Records from a data source:

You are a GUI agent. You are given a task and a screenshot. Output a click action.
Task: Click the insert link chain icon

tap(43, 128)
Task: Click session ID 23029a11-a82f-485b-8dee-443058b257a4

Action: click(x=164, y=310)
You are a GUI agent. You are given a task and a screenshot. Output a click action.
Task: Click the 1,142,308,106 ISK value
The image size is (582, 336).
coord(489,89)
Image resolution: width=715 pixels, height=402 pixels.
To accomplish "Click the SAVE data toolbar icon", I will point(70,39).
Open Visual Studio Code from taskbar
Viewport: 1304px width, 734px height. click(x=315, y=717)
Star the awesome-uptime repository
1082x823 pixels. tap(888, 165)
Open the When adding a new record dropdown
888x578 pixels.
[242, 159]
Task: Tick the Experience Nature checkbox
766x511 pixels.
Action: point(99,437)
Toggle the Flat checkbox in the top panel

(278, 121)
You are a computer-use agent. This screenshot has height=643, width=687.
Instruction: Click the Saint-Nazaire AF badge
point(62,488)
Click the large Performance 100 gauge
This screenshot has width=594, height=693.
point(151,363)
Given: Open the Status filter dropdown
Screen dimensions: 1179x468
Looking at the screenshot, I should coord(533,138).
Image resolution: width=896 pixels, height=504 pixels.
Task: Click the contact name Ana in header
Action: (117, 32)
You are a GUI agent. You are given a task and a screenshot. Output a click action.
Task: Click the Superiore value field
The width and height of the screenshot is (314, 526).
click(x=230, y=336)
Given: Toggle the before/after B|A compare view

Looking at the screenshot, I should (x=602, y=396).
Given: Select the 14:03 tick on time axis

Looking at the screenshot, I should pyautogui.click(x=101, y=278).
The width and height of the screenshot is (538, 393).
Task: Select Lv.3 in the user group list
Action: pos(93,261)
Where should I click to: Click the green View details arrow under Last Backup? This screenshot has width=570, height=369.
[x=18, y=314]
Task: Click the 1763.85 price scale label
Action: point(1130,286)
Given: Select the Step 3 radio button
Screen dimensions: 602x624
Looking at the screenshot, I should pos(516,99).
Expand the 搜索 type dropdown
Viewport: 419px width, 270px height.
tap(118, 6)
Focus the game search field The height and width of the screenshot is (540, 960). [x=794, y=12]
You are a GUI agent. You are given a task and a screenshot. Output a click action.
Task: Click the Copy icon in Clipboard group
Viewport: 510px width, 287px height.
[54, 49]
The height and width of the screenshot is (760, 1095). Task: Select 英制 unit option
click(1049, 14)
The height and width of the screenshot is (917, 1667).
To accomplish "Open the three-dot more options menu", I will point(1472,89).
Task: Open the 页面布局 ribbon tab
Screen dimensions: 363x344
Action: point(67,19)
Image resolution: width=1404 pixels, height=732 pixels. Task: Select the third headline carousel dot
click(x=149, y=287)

#### EXERCISE DESCRIPTION
Find each line in the records above that contains the string "accomplish", matching case, and copy those lines in full.

#### RESPONSE TO THE EXERCISE
To accomplish "Click the SAVE data toolbar icon", I will point(70,39).
To accomplish "Open the three-dot more options menu", I will point(1472,89).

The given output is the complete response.